Red Snapper: Ecology and Fisheries in the U.S. Gulf of Mexico

Population Dynamics and Structure Overview

David L. Nieland

doi: https://doi.org/10.47886/9781888569971.ch9

Over the past two decades we have learned much about red snapper Lutjanus campechanus biology, life history, and ecology, all of which has improved our understanding of the red snapper in the Gulf of Mexico (GOM) both as a species and as a resource. We have also applied new technologies and new techniques to our research efforts that have allowed us to look at red snapper populations at much finer scales of differentiation. Section II of this book is composed of seven papers addressing population dynamics and population structure of red snapper in the U.S. GOM. Together they illustrate the changing approaches to our study of red snapper populations and the wide variety of techniques, from traditional to molecular to mathematical, employed in our collective research on the species; individually they provide information vital to our understanding both of red snapper populations and of the strategies that might be appropriately applied to red snapper management.

The first two papers by Andrew Strelcheck et al. and Sandra Diamond et al. examine the site fidelity and movements of tagged/recaptured red snapper, the former at low relief artificial reefs off the coast of Alabama and the latter at both natural reefs and artificial reefs (mostly petroleum platforms) off the Texas coast. The moderate site fidelity and the comparatively low vagility reported in both studies suggest that local populations of red snapper in the GOM may be relatively isolated from one another and may warrant management on a more regional, rather than Gulf-wide, basis. Strelcheck et al. further state that the artificial reefs off Alabama are suitable habitat for adult red snapper, yet they support a net loss of biomass due to high fishing mortality.

The third paper is Andrew Fischer’s synopsis of the evolution of fisheries ageing and validation techniques as they have been applied to red snapper in the GOM. He begins with early efforts to age red snapper from scale annuli and continues through to the current practice of counting annuli in sectioned otoliths. The increase in potential longevity of red snapper, from less than 10 years to almost 60 years, realized over the span of the studies discussed may have impacted red snapper management as much, or more, than any other life history datum. Fischer also includes sections addressing ageing precision and accuracy and the application of (and pitfalls of) the von Bertalanffy growth model to red snapper length at age data.
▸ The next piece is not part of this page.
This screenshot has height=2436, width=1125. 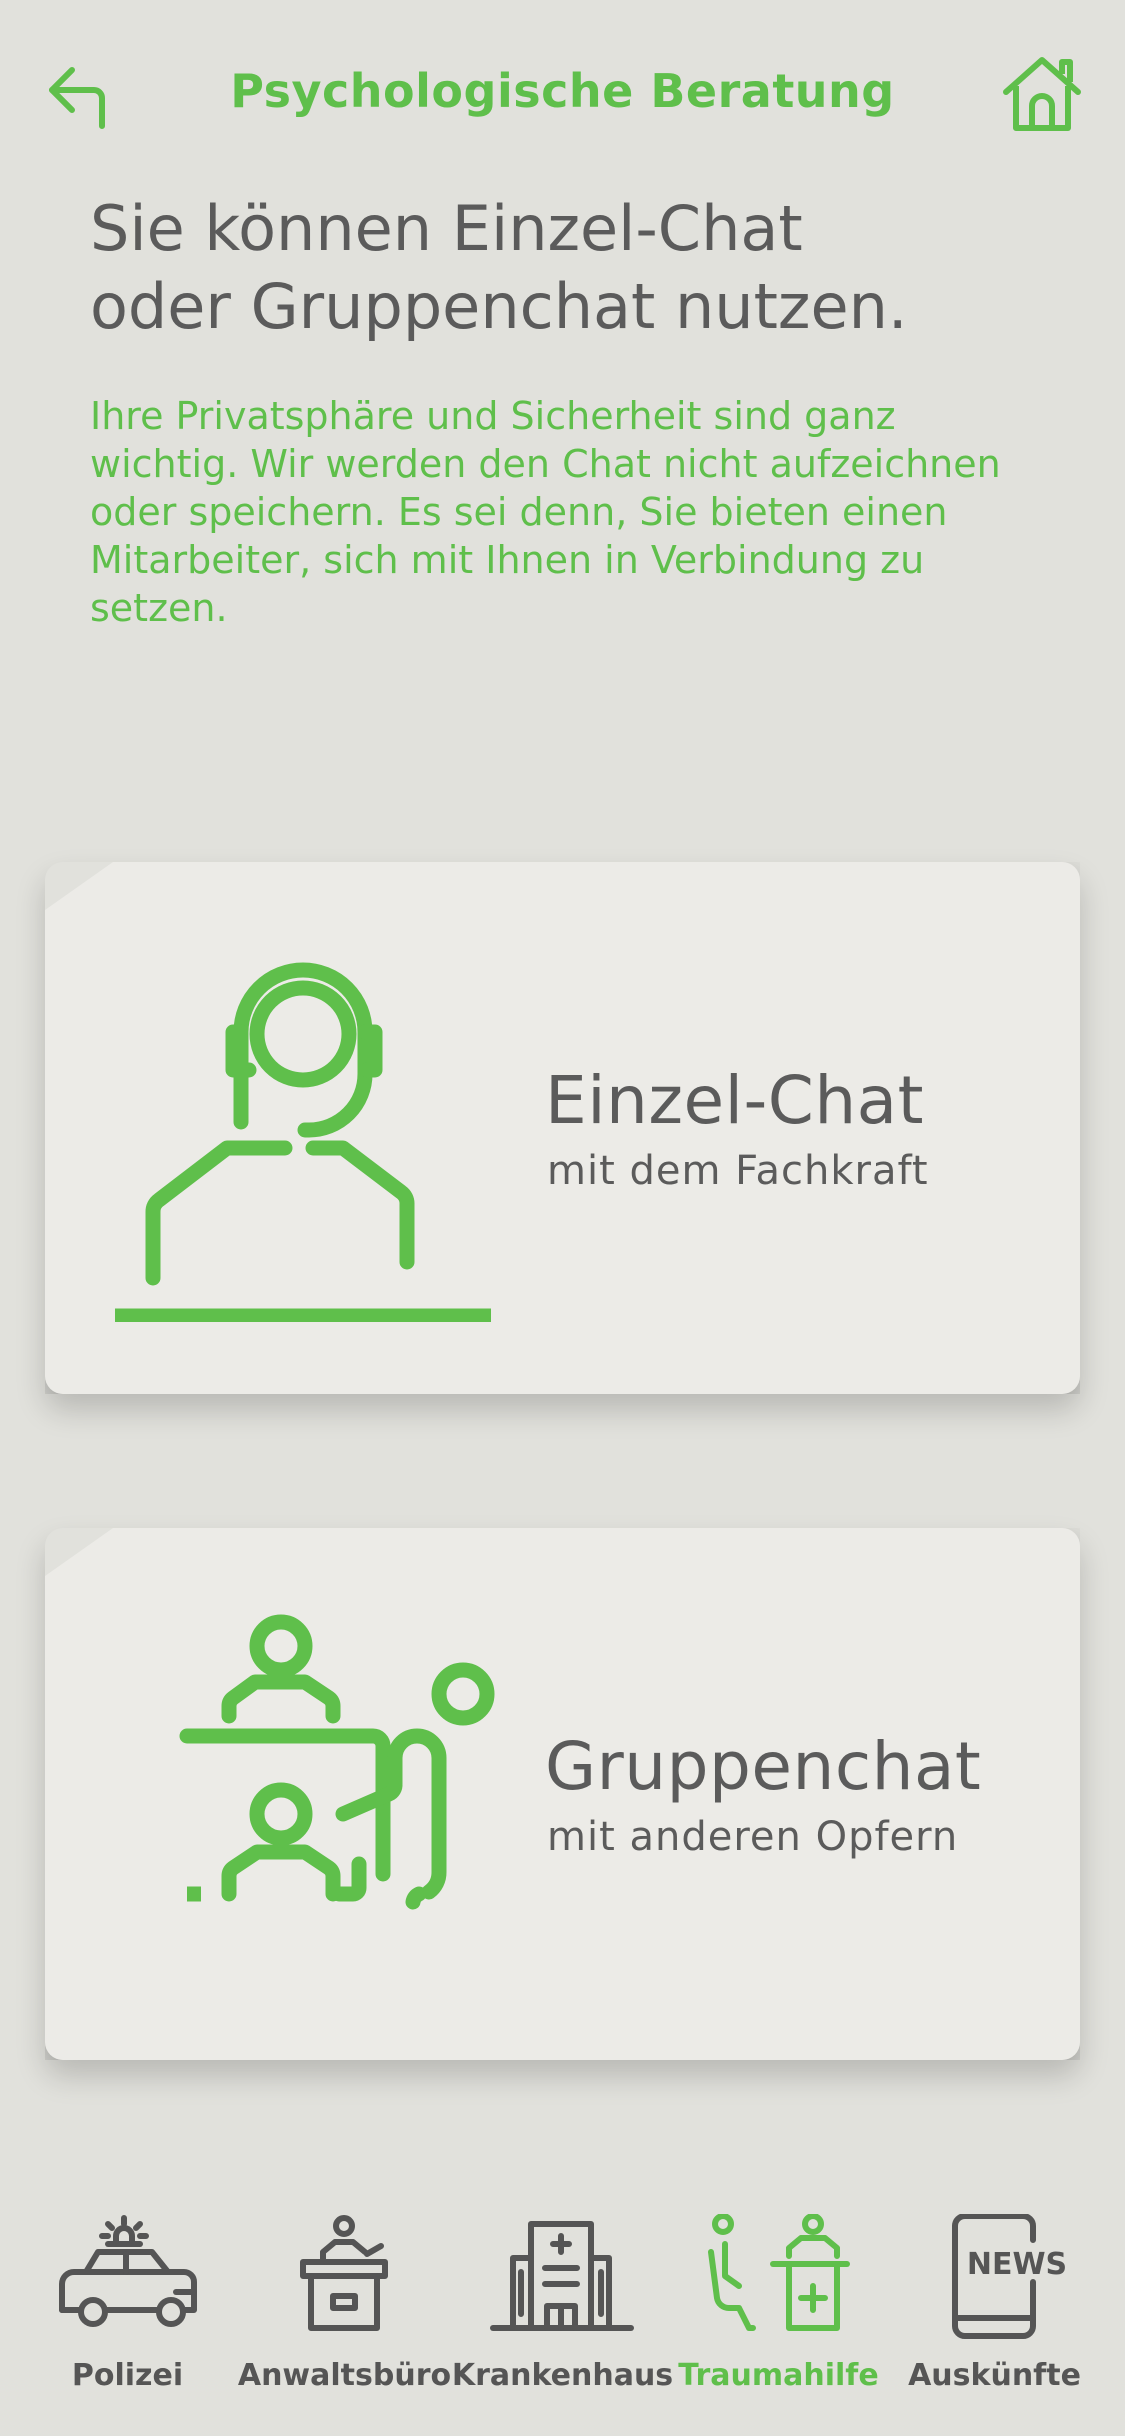 I want to click on tab-label: Polizei, so click(x=128, y=2376).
John Gold and Eric Saillant contribute the fourth paper of this section, a study of the population structure of red snapper based on analyses of allelic variation in nuclear- encoded microsatellites and of haplotype variation in mtDNA. They conclude that red snapper in the GOM maintain a complex of semiisolated populations in which relatedness is maintained over geologic time by gene fl ow, yet the populations are demographically independent over the short term. This would appear not only to support the limited movement of red snapper reported by Strelcheck et al. and Diamond et al., but also to argue for regional management of red snapper populations in the GOM.